In the subsequent step, the drawImage() function is invoked, passing the URI from the SVG file to the file_get_contents() function. Therefore, the combination of the validation bypass and a deserialization attack on a PHAR file allows an attacker to conduct Remote Code Execution. This vulnerability opens the door for a malicious attacker to compromise the application server through an SVG file if it is handled by a vulnerable version of dompdf.
Dompdf Exploitation simulation
To simulate this exploitation as a real-world scenario, OPSWAT Graduate Fellows developed a web application featuring HTML to PDF conversion using dompdf library version 2.0.1. This application allows users to upload file types such as HTML, XML, or SVG, and then convert them to PDF files.
An attacker will follow these steps to exploit this vulnerability in an application using a vulnerable dompdf version (version 2.0.1):
Firstly, an attacker generates a malicious object that creates a reverse shell when the destructor is called.
Secondly, the attacker creates a PHAR file containing the malicious metadata object. When the PHAR file is invoked by the PHAR wrapper in the file_get_content() function, the metadata is unserialized and the specified object is processed. During this deserialization process, it triggers the destructors and executes the reverse shell.
Ultimately, the attacker embeds the URI link containing the PHAR wrapper into the value of xlink:href attribute in the Image tag to bypass validation, execute malicious code, and upload this malicious file to the application.
During the processing of the uploaded malicious SVG file, the application establishes a reverse connection to the attacker, enabling them to compromise the application server.
Securing Open-source Components with OPSWAT MetaDefender Core
To detect and mitigate the CVE-2023-23924 vulnerability in dompdf, our Graduate Fellows utilized OPSWAT MetaDefender Core, a multilayered cybersecurity product offering advanced malware prevention and detection technologies, including the SBOM.
OPSWAT SBOM secures the software supply chain by providing a comprehensive component inventory for source code and containers. By analyzing the dompdf library and its dependencies, OPSWAT SBOM can quickly identify the presence of the vulnerable version 2.0.1 and alert users to the potential risk.
Additionally, OPSWAT SBOM can detect related technologies, such as SVG and PHAR files, which are essential for understanding and mitigating the CVE-2023-23924 vulnerability.
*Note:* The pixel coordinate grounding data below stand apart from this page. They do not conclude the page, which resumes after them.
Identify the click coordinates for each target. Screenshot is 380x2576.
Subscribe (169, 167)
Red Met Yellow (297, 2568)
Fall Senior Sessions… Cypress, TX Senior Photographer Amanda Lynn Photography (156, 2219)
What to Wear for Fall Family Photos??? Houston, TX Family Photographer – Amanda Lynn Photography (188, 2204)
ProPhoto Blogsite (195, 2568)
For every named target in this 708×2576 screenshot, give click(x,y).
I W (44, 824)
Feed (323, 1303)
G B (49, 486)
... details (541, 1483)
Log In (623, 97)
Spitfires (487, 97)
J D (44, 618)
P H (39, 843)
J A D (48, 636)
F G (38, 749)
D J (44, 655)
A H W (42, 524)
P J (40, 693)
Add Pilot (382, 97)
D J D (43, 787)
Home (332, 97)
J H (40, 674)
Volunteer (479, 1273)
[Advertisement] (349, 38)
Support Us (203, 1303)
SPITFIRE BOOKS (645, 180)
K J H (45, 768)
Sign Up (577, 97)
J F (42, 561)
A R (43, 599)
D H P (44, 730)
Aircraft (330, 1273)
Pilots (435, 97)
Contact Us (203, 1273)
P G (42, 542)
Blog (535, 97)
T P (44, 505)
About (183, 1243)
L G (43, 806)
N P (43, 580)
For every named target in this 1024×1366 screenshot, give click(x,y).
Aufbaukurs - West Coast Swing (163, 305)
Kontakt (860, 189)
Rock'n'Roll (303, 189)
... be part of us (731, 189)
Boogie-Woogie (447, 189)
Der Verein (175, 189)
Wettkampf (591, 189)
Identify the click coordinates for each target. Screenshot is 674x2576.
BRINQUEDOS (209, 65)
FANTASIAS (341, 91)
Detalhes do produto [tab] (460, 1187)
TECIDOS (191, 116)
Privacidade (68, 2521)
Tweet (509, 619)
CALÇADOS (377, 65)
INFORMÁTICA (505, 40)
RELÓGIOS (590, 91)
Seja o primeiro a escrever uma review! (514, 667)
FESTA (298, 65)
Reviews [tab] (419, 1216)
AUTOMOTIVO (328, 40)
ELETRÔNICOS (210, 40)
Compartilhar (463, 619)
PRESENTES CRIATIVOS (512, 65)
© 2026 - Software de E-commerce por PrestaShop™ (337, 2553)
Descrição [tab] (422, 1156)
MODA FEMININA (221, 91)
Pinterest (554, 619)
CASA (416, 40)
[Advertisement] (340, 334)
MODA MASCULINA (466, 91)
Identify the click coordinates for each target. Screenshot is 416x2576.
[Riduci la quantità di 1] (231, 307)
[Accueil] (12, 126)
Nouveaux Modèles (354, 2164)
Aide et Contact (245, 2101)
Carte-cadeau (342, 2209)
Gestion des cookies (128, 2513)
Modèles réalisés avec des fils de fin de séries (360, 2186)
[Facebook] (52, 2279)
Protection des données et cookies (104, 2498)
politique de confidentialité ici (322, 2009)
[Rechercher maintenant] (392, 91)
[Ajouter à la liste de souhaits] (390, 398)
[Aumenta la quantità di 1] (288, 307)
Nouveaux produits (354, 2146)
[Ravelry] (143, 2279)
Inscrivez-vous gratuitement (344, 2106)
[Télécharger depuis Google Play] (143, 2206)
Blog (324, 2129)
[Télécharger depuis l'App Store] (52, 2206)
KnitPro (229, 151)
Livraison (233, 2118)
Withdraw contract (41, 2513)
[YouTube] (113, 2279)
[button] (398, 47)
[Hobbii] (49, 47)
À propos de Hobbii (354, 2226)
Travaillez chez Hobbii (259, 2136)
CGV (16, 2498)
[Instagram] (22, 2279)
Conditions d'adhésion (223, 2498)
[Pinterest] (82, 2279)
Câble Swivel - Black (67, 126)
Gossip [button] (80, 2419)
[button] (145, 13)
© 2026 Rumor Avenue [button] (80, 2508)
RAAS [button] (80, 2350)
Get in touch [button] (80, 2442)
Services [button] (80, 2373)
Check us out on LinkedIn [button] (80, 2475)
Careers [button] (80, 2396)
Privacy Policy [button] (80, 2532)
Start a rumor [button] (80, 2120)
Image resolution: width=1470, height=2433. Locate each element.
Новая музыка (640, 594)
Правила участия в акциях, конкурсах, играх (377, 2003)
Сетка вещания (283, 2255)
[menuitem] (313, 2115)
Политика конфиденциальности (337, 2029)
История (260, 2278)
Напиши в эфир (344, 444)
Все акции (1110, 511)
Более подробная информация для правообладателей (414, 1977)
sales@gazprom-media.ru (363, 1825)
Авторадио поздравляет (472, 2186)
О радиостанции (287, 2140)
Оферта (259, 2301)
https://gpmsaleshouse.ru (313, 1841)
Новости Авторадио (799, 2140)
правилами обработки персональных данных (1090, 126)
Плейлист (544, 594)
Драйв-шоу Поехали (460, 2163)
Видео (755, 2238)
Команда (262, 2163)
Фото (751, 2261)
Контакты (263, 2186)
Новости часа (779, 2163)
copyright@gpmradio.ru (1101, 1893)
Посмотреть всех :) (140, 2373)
This holistic view of the application's software components empowers security teams to make informed decisions and take appropriate actions to address identified risks.
Beyond detecting the vulnerable dompdf version, OPSWAT SBOM also provides valuable insights into affected components, their versions, and any available updates or patches. This information allows security teams to prioritize their remediation efforts and ensure the application is updated to a secure version of dompdf, effectively addressing the CVE-2023-23924 vulnerability.
By leveraging the SBOM engine within MetaDefender Core, organizations can proactively monitor their software supply chain, identify potential vulnerabilities in open-source components, and implement timely mitigation strategies, ensuring the overall security and integrity of their applications.
Closing Thoughts
The discovery of CVE-2023-23924 in the dompdf library underscores the critical need for vigilance in the dynamic landscape of application security. By leveraging the insights and strategies outlined in this blog post, security teams can effectively detect, mitigate, and safeguard their applications against such vulnerabilities, ensuring the overall security and integrity of their software ecosystem.